● TO BE DONE
Find each line in the records that contains the word "should", matching case exactly, and copy those lines.

● EXERCISE INPUT
::::::::

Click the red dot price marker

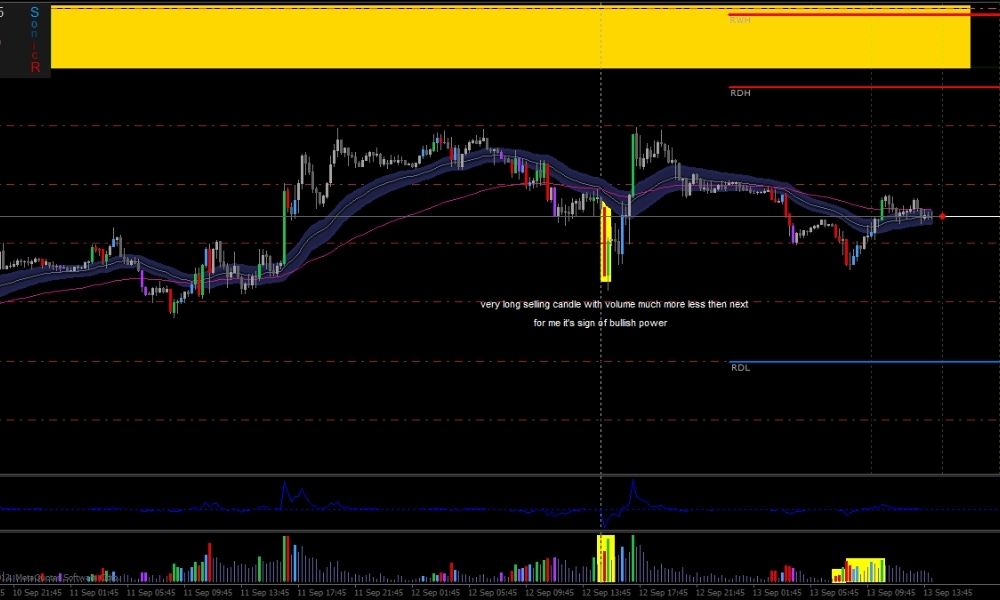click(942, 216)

::::::::

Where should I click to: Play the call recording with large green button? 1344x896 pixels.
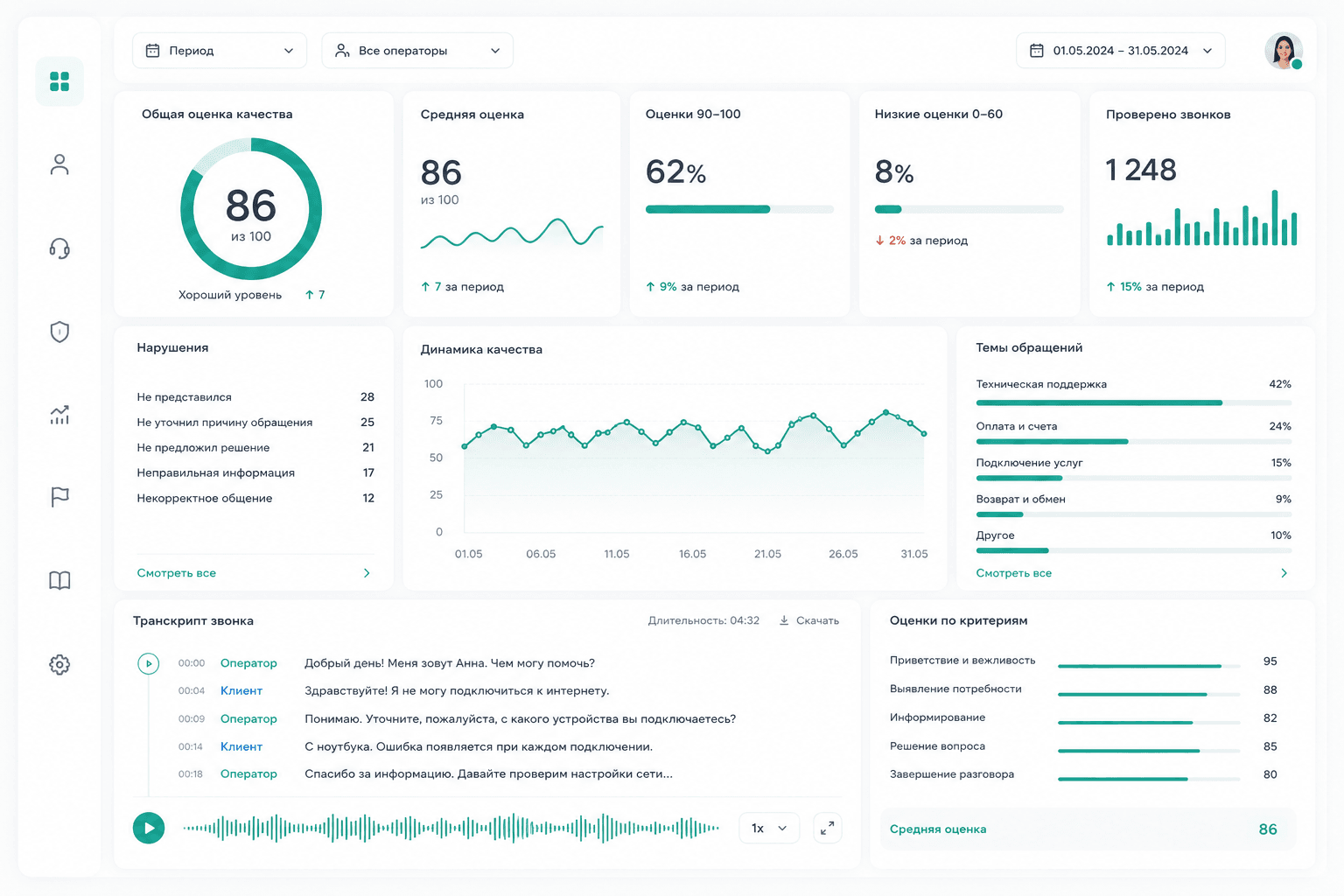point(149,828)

::::::::

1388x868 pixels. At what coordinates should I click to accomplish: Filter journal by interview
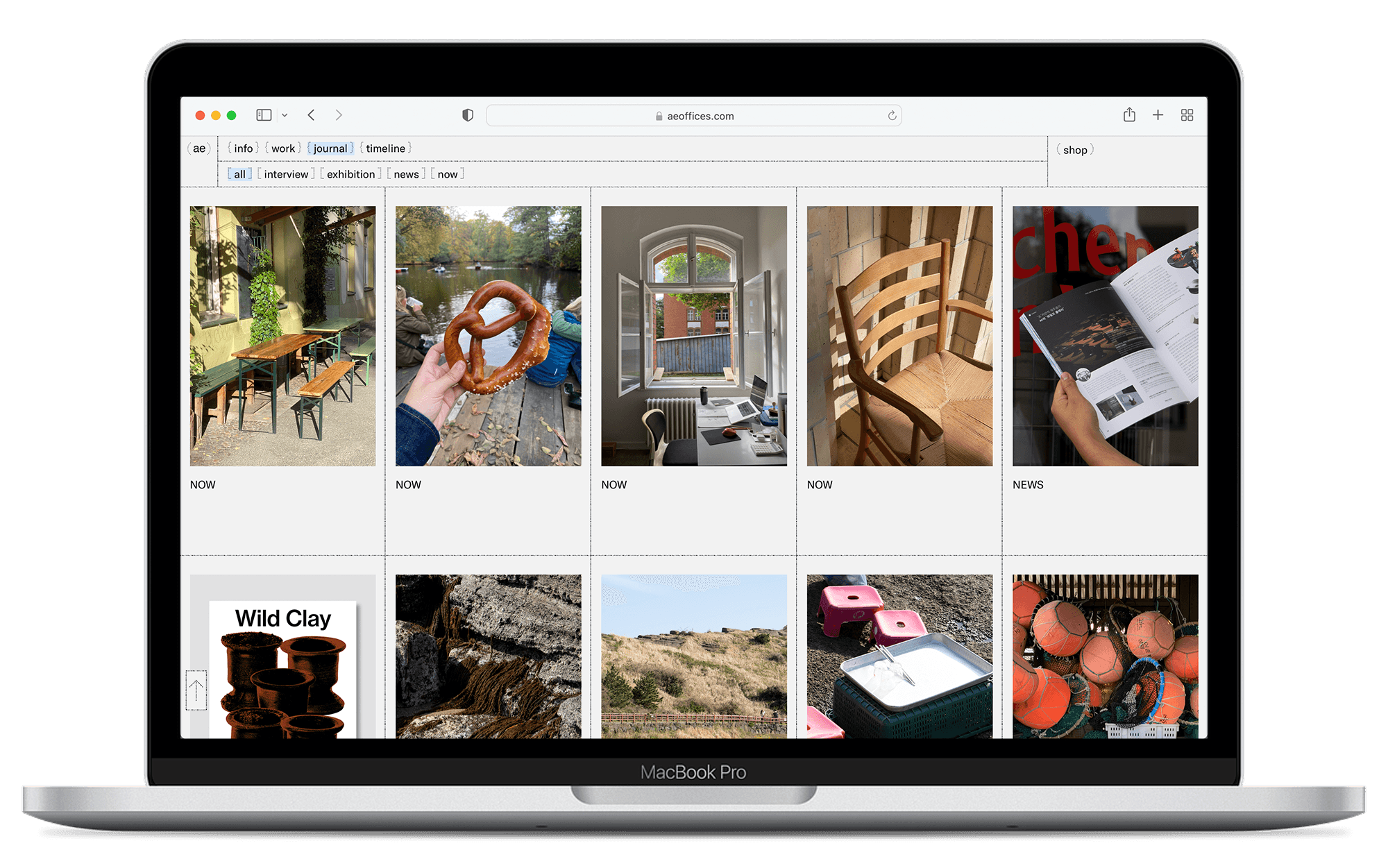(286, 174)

::::::::

● RESULT OF THE TASK
Where should I click to: Play the call recording with large green button? 1344x896 pixels.
1388x868 pixels. At what coordinates should I click to accomplish: Filter journal by interview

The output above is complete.